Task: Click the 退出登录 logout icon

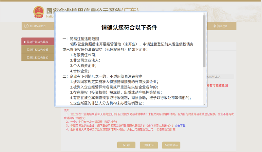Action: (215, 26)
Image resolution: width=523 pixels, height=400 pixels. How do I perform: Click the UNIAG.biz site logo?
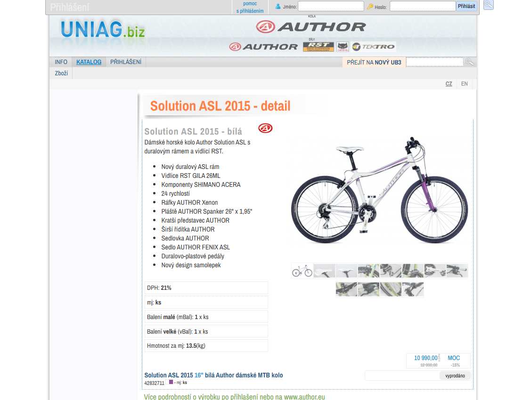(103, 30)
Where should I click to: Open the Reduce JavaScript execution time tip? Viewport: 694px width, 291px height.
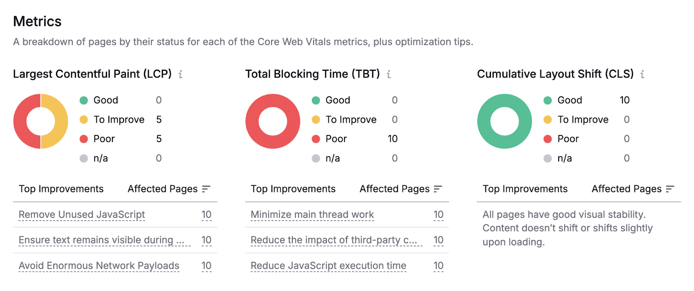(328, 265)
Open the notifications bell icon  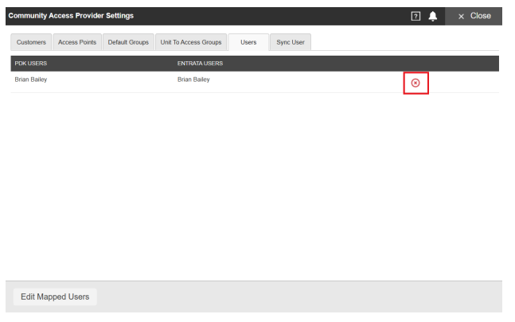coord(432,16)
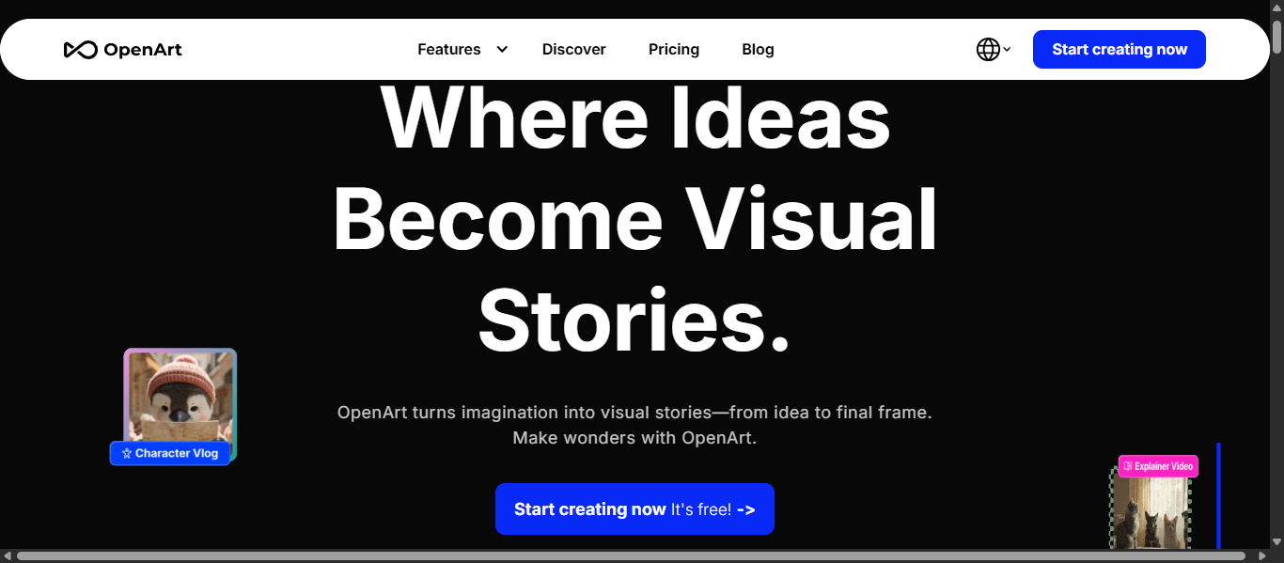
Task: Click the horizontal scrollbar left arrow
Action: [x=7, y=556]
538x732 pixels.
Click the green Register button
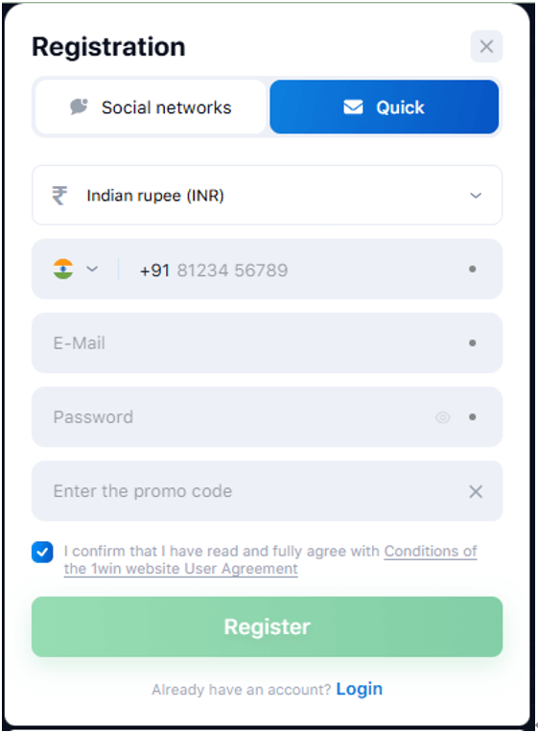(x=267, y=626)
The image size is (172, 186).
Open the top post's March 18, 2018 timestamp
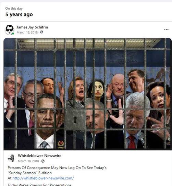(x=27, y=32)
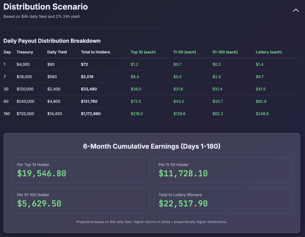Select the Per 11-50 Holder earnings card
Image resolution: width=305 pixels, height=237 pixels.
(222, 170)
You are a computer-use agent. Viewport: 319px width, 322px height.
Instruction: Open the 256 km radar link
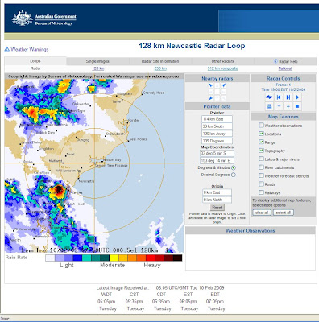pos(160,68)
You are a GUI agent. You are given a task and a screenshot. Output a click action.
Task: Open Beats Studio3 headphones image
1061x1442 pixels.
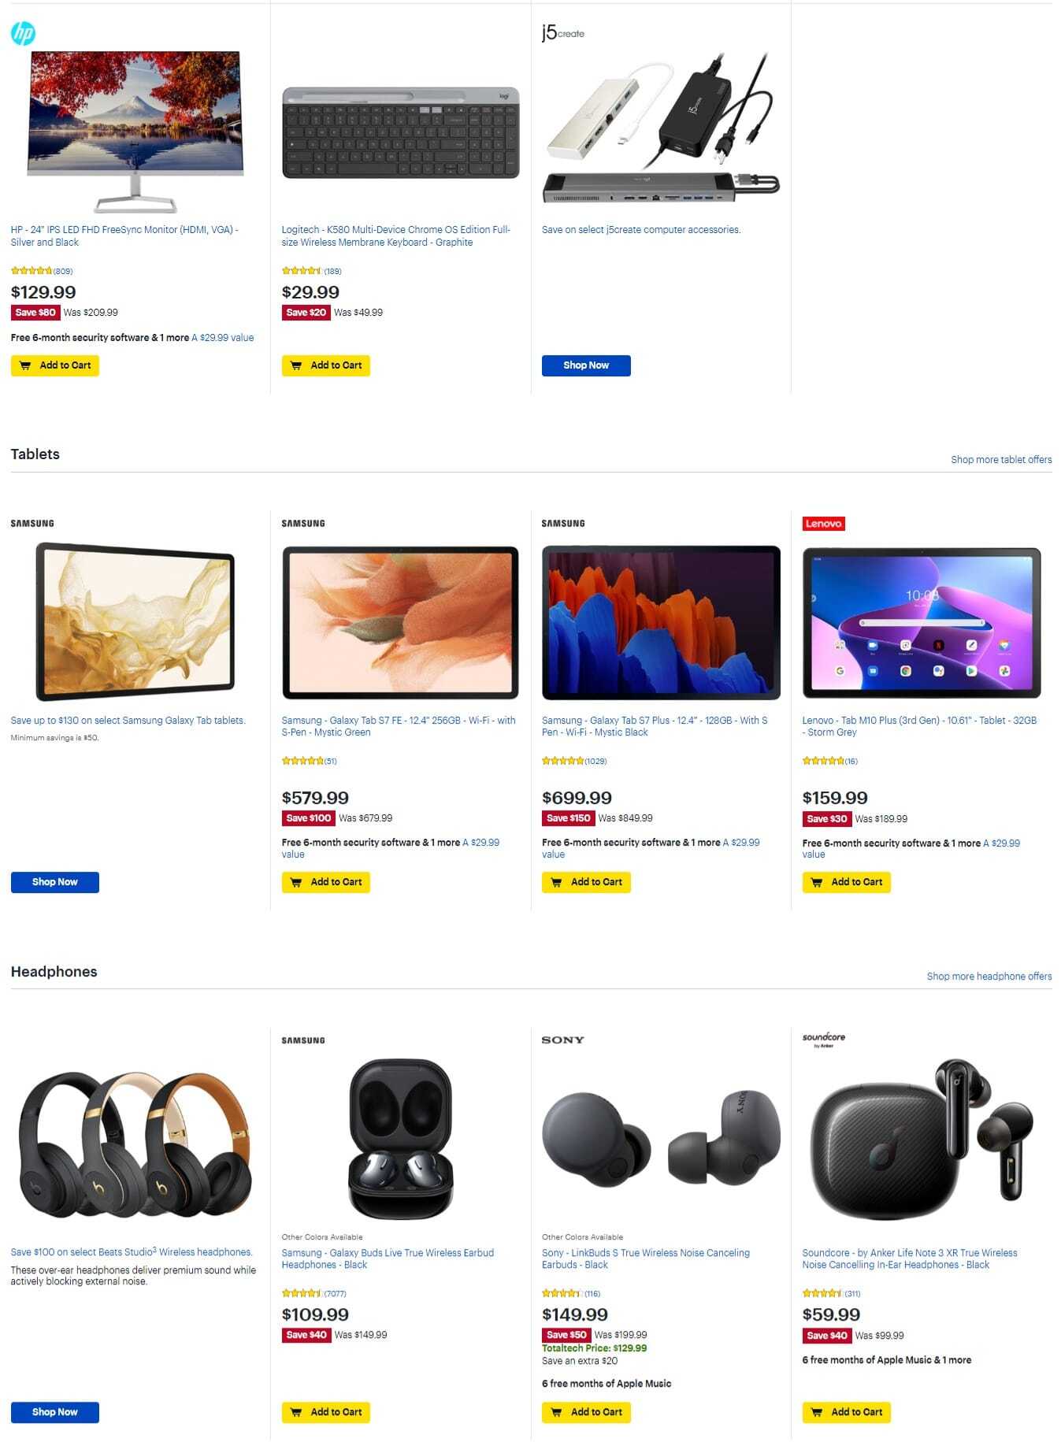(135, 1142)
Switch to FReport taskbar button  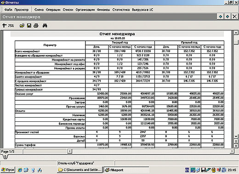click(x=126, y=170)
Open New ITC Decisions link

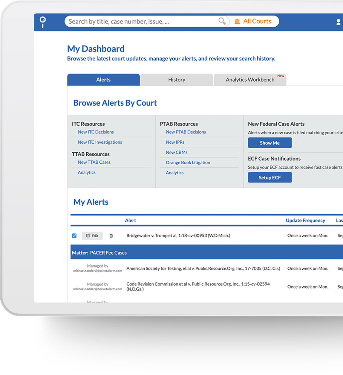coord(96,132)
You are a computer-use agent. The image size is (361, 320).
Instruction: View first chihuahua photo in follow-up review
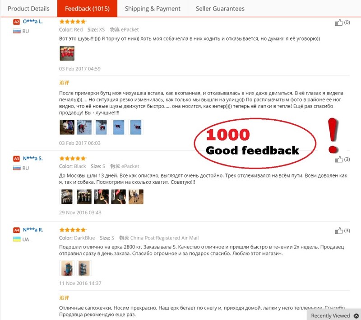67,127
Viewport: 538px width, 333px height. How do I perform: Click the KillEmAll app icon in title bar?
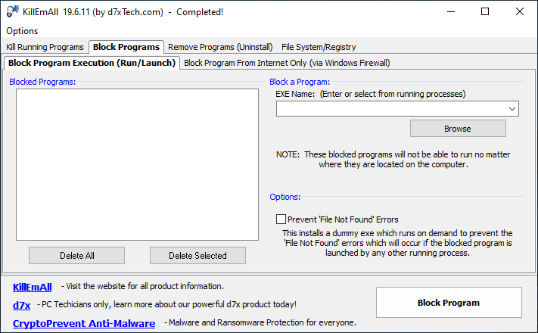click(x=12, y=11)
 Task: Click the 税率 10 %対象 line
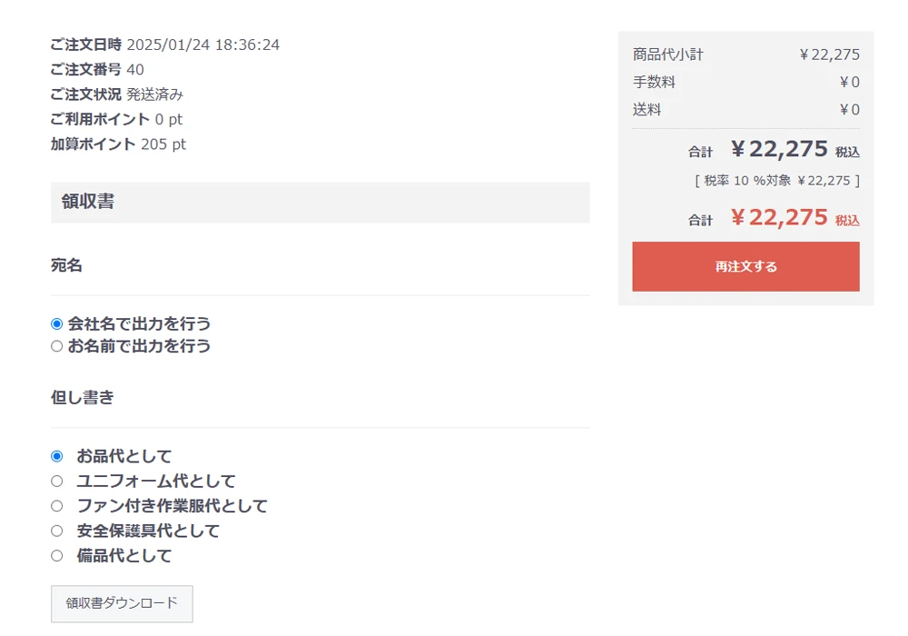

========================================

Print exactly, and print only, the lines from the line with "You are a computer-use agent. The" through the last line of the entries, both ends included. No pictures belong in the result.

You are a computer-use agent. The image size is (361, 320).
Instruction: View first chihuahua photo in follow-up review
67,127
Viewport: 538px width, 333px height. How do I perform: Click the KillEmAll app icon in title bar?
click(x=12, y=11)
 Task: Click the 税率 10 %対象 line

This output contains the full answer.